Maître Dominique Retourne, avocate, médiatrice, a insisté sur le rôle de l'avocat pour proposer une médiation à son client, dans la défense de ses intérêts et a insisté sur l'importance lors de la préparation du client à la médiation, de tenir compte de la partie adverse, et non de l'ignorer comme cela peut être le cas lors d'un procès.

Elle a par ailleurs souligné la nécessité d'inclure dans les conventions d'honoraires une clause consacrée au règlement du différend par un mode amiable.

Monsieur Philippe Mandon, médiateur, a rappelé l'importance de tisser davantage de liens entre les différents modes amiables de règlement des différends, par définition complémentaires, pour les développer encore, en abandonnant les logiques corporatistes. Insistant sur l'importance du dialogue entre les parties, il a soutenu que la conciliation, avait toute sa place car elle permettait aux parties dès le début de la procédure, de s'interroger sur le motif du litige les opposant, la médiation permettant quant à elle, dans un calendrier plus long de rechercher plus en profondeur l'origine du conflit.

A la question de savoir comment développer les MARD, Monsieur Holleaux a rappelé que l'objectif était de renforcer la qualité de l'œuvre de Justice.
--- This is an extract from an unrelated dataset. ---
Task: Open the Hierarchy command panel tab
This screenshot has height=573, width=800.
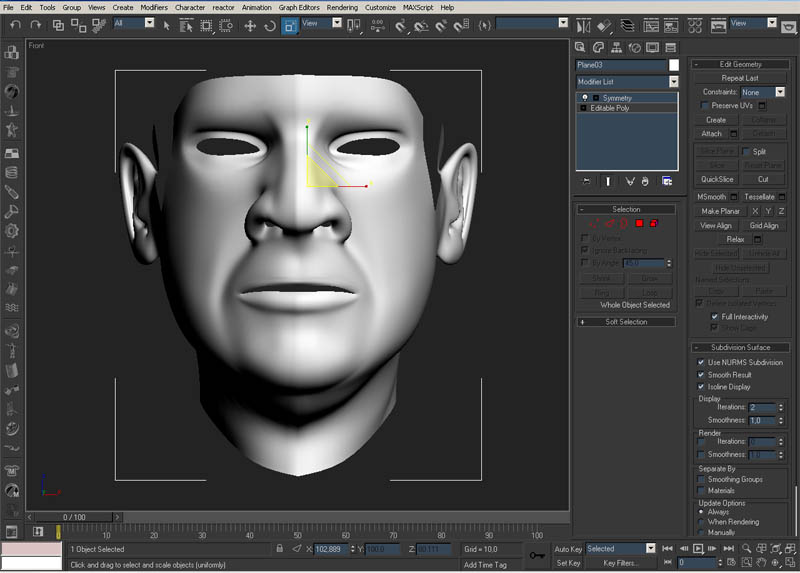Action: 617,47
Il a tour à tour évoqué le renforcement de la formation des médiateurs, du développement des formations magistrats-avocats, l'instauration d'une instance nationale de contrôle et de suivi des modes alternatifs de règlement des différends, des mesures incitatives en direction des parties et des juges, telles qu'instaurer une priorité de l'affaire dans l'audiencement, ou tenir compte des MARD dans les indicateurs de performance des juridictions.

Conclusion

Natalie FRICERO, Professeure des Universités, directrice de l'Institut d'études judiciaires de l'Université de Nice Sophia-Antipolis

Madame Natalie Fricero en conclusion a constaté avec satisfaction que tous les acteurs étaient convaincus de l'utilité et de la nécessité des MARD en ce qu'ils permettent le rétablissement du lien social.

Elle a insisté sur l'incontournable mutation culturelle des acteurs judiciaires afin que soit acceptée la médiation comme voie de règlement de différends, à condition que le médiateur soit formé, compétent, diligent et doté d'une déontologie qui génère la confiance des parties.

L'intégration du médiateur dans le système judiciaire ne se fera cependant pas au détriment du juge, seul garant des droits fondamentaux dans une société démocratique, mais en complément de l'œuvre de juger.

Les intervenants et les participants se sont quittés en se promettant de se retrouver à la cour d'appel de Paris pour un 5ème colloque de printemps sur les modes amiables de règlements des différends en mars 2019.